DÉCISION
[1] Le 28 février 2001, la Commission de la santé et de la sécurité du travail (la CSST) présente une requête en révision de la décision rendue le 15 janvier 2001 par la Commission des lésions professionnelles.
[2]
Cette décision infirme celle rendue par la CSST, le 27 juin
2000, à la suite d’une révision administrative et déclare que monsieur
Dominique Soucy (le travailleur) a droit au remboursement du coût de
remplacement de sa prothèse auditive en vertu de l’article
[3] Le travailleur et l’employeur, Groupe RCM inc., étaient absents à l’audience tenue le 4 juin 2001. La CSST était représentée par procureur.
L'OBJET DE LA REQUÊTE
[4] La CSST demande de réviser la décision rendue le 15 janvier 2001 et de déclarer que le travailleur n’a pas droit à l’indemnité prévue à l’article 113 de la loi pour le remplacement de sa prothèse auditive.

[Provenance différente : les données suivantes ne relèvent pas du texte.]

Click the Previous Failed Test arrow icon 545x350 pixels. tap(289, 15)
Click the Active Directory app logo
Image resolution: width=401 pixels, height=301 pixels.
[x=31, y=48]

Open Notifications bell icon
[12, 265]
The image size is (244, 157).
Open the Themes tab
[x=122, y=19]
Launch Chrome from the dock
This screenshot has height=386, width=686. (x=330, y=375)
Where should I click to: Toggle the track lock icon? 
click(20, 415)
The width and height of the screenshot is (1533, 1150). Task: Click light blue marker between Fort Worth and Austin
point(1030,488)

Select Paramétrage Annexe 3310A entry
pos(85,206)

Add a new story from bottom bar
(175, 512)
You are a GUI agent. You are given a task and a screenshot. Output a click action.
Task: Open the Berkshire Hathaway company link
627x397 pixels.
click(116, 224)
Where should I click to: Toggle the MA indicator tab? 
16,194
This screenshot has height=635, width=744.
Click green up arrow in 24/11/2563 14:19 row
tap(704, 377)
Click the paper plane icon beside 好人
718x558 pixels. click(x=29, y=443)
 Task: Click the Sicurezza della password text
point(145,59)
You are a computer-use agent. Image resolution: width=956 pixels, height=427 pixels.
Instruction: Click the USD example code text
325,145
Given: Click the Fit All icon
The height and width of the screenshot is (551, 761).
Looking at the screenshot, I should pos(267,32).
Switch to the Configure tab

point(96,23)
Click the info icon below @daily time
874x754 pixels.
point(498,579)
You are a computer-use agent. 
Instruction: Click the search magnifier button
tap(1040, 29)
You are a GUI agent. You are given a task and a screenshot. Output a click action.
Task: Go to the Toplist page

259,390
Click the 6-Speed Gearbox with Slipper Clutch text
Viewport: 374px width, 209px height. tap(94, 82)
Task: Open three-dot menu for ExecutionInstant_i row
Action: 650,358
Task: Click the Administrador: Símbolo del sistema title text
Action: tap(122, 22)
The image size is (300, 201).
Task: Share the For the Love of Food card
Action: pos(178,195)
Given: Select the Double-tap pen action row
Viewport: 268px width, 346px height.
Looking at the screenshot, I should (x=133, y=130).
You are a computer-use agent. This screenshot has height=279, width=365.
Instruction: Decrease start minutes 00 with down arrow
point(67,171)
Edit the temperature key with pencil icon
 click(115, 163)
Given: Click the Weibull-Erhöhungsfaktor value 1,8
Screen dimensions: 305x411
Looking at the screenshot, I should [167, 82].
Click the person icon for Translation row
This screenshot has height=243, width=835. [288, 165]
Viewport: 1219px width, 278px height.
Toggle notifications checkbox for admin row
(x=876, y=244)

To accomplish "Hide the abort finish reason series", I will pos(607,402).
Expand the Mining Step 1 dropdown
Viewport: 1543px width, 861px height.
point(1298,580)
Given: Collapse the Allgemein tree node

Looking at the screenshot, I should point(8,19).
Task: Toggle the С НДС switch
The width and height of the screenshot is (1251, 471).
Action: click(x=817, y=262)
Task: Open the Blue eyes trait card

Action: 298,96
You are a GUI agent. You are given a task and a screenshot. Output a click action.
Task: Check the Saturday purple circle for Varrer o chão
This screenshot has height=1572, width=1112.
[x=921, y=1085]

[5] Au soutien de sa requête, le procureur de la CSST allègue ce qui suit :
A. LES FAITS
1. Le 15 janvier
2001, la Commission des lésions professionnelles rendait une décision à l’effet
de déclarer que le travailleur, monsieur Dominique Soucy, avait droit, pour le
remplacement de sa prothèse auditive, à l’indemnité prévue à l’article
[…]
3. Notamment, dans le cadre de la décision mentionnée au paragraphe 1 des présentes, référant aux conditions énoncées audit article 113, il y est précisé ce qui suit, à savoir :
« Enfin, la preuve révèle que le travailleur n’a pas droit à une
indemnité en vertu d’un autre régime »
Le tout tel qu’il appert de la page 6 de ladite décision déjà déposée au soutien des présentes sous la cote R-1;
4. Le 6 février 2001, en vue de donner suite à la décision mentionnée au paragraphe 1 des présentes et après avoir eu des entretiens téléphoniques avec le père du travailleur et avec la représentante de l’employeur, madame Nicole Spénard, agente d’indemnisation à l’emploi de la requérante, communique avec le travailleur, lequel l’informe avoir été remboursé en totalité du coût de sa prothèse auditive, et ce, par le biais d’une assurance-responsabilité détenue et payée par son père, assurance-responsabilité que le travailleur rembourse à ce dernier tous les mois, le tout tel qu’il appert des notes évolutives, de la facture et d’un chèque déposés en liasse au soutien des présentes sous la cote R-3;
B. LE DROIT
5. Tel que l’a décidé à maintes occasions l’ancienne Commission d’appel en matière de lésions professionnelles, de même que l’actuelle Commission des lésions professionnelles, la requérante est admise à déposer une requête en révision à l’encontre d’une décision de la Commission des lésions professionnelles et ce, malgré le fait qu’elle ne soit pas intervenue lors de l’audition devant la Commission des lésions professionnelles;
6. Au soutien de la présente requête, la requérante allègue le premier paragraphe de l’article 429.56 de la loi, à savoir la découverte d’un fait nouveau, soit le fait que le travailleur a eu droit à une indemnité en vertu d’un autre régime, fait qui, s’il avait été connu en temps utile, aurait pu justifier une décision différente, l’article 113 de la loi excluant le droit à l’indemnité lorsque le travailleur a droit à une telle indemnité en vertu d’un autre régime;
7. Cette exclusion prévue à l’article 113 de la loi s’inscrit dans le contexte de l’article 1 de cette dernière, lequel a été interprété à maintes occasions comme visant à indemniser le travailleur pour ce à quoi ce dernier a droit en vertu de la loi, ni plus, ni moins, excluant dès lors la double indemnisation;
[…]
L'AVIS DES MEMBRES
[6] Les membres issus des associations d’employeurs et syndicales sont d’avis que la décision du 15 janvier 2001 doit être révisée et que la contestation déposée par le travailleur à l’encontre de la décision de la CSST du 27 juin 2000 doit être rejetée. Ces membres estiment en effet que le contrat d’assurance couvrant les dommages causés aux prothèses auditives du travailleur constitue un fait nouveau au sens du premier paragraphe de l’article 429.56 de la loi. Ces membres considèrent que cet élément de preuve fait en sorte que le travailleur ne peut bénéficier de l’indemnité prévue à l’article 113 de la loi dans la présente affaire.
LES MOTIFS DE LA DÉCISION
[7] La Commission des lésions professionnelles doit décider s’il y a lieu de réviser la décision rendue le 15 janvier 2001.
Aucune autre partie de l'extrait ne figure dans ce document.